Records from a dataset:

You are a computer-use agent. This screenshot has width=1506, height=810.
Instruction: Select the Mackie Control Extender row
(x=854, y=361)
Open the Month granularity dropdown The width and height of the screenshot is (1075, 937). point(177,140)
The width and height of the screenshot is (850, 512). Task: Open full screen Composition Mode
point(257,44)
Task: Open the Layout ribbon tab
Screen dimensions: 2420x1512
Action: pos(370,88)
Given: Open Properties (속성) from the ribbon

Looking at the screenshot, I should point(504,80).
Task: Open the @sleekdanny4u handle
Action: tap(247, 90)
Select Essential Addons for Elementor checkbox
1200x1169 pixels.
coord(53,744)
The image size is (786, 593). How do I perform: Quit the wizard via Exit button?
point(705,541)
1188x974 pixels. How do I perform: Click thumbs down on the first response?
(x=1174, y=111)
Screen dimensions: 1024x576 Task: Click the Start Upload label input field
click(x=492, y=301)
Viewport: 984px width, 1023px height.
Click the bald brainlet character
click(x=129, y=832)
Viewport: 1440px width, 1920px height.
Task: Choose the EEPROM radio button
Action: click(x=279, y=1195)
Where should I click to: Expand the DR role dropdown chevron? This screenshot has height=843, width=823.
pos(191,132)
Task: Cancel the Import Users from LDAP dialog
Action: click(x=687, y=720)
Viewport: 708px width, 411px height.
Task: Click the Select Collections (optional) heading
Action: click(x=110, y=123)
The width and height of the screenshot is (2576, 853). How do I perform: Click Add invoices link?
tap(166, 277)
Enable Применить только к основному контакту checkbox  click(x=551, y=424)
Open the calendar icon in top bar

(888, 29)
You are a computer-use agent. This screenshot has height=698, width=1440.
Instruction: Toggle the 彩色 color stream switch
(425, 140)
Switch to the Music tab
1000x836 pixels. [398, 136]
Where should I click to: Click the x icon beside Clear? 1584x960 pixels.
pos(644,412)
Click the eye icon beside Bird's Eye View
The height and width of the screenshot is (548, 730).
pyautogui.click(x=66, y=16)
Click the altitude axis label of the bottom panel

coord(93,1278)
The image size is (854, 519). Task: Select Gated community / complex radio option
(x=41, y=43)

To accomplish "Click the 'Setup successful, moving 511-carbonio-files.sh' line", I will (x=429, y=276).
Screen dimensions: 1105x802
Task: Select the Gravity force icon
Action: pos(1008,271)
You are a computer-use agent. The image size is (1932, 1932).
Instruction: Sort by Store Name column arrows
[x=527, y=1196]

TASK INSTRUCTIONS: Switch every "How do I perform:" in the records above to "How can I do:", and write out all the lines again with nothing else changed.

ANSWER TO THIS EXERCISE:
You are a computer-use agent. This screenshot has width=1506, height=810.
Instruction: Select the Mackie Control Extender row
(x=854, y=361)
Open the Month granularity dropdown The width and height of the screenshot is (1075, 937). point(177,140)
The width and height of the screenshot is (850, 512). Task: Open full screen Composition Mode
point(257,44)
Task: Open the Layout ribbon tab
Screen dimensions: 2420x1512
Action: pos(370,88)
Given: Open Properties (속성) from the ribbon

Looking at the screenshot, I should point(504,80).
Task: Open the @sleekdanny4u handle
Action: tap(247, 90)
Select Essential Addons for Elementor checkbox
1200x1169 pixels.
coord(53,744)
The image size is (786, 593). How can I do: Quit the wizard via Exit button?
point(705,541)
1188x974 pixels. How can I do: Click thumbs down on the first response?
(x=1174, y=111)
Screen dimensions: 1024x576 Task: Click the Start Upload label input field
click(x=492, y=301)
Viewport: 984px width, 1023px height.
Click the bald brainlet character
click(x=129, y=832)
Viewport: 1440px width, 1920px height.
Task: Choose the EEPROM radio button
Action: click(x=279, y=1195)
Where should I click to: Expand the DR role dropdown chevron? This screenshot has height=843, width=823.
pos(191,132)
Task: Cancel the Import Users from LDAP dialog
Action: click(x=687, y=720)
Viewport: 708px width, 411px height.
Task: Click the Select Collections (optional) heading
Action: click(x=110, y=123)
The width and height of the screenshot is (2576, 853). How can I do: Click Add invoices link?
tap(166, 277)
Enable Применить только к основному контакту checkbox  click(x=551, y=424)
Open the calendar icon in top bar

(888, 29)
You are a computer-use agent. This screenshot has height=698, width=1440.
Instruction: Toggle the 彩色 color stream switch
(425, 140)
Switch to the Music tab
1000x836 pixels. [398, 136]
Where should I click to: Click the x icon beside Clear? 1584x960 pixels.
pos(644,412)
Click the eye icon beside Bird's Eye View
The height and width of the screenshot is (548, 730).
pyautogui.click(x=66, y=16)
Click the altitude axis label of the bottom panel

coord(93,1278)
The image size is (854, 519). Task: Select Gated community / complex radio option
(x=41, y=43)

To accomplish "Click the 'Setup successful, moving 511-carbonio-files.sh' line", I will (x=429, y=276).
Screen dimensions: 1105x802
Task: Select the Gravity force icon
Action: pos(1008,271)
You are a computer-use agent. The image size is (1932, 1932).
Instruction: Sort by Store Name column arrows
[x=527, y=1196]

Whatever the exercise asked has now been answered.